Entries for pointing at text and page items:
##########

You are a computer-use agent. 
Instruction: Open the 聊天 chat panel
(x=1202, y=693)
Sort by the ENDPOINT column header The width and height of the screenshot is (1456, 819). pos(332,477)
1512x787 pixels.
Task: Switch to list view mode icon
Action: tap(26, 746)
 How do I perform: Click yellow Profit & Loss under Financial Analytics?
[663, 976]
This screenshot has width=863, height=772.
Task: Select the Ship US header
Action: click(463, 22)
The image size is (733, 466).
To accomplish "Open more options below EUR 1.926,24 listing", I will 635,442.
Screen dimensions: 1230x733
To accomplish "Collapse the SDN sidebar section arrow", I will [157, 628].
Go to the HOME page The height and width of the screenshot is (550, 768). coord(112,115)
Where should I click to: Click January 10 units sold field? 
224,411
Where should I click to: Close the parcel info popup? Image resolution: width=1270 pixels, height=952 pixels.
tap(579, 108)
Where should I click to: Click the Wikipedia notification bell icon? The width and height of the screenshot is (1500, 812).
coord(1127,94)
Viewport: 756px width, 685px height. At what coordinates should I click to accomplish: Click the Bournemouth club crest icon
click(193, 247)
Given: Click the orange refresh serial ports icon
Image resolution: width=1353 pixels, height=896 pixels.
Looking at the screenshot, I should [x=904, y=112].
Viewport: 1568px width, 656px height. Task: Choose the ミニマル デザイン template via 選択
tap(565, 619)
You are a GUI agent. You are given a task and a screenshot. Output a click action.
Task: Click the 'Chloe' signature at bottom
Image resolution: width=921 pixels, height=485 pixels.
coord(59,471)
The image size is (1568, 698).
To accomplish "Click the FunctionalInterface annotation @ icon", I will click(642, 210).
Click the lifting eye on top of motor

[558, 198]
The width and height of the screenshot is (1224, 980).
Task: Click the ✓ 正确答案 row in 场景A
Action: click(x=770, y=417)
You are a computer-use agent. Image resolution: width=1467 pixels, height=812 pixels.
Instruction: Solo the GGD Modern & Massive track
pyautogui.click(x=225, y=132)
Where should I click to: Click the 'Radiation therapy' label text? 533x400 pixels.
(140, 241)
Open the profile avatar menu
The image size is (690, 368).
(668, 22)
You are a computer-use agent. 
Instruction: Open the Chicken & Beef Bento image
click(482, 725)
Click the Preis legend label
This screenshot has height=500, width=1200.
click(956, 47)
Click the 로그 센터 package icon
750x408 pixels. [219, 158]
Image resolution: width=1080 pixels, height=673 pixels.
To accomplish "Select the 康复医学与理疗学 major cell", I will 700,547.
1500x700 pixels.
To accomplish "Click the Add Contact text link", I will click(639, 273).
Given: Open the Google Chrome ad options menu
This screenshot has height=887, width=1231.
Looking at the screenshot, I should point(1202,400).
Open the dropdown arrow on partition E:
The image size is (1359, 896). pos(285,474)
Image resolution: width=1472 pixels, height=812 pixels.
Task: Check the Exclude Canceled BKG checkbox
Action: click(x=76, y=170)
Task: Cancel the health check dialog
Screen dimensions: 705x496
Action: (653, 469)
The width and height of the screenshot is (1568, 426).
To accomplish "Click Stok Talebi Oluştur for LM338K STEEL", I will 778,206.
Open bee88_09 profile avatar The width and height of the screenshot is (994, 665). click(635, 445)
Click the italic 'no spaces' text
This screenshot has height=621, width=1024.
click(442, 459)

##########

Find each line in the entries that contains the word "size", and copy every one of those lines in full.

* IN RESPONSE *
The image size is (733, 466).
The image size is (1568, 698).
The image size is (690, 368).
The image size is (1359, 896). pos(285,474)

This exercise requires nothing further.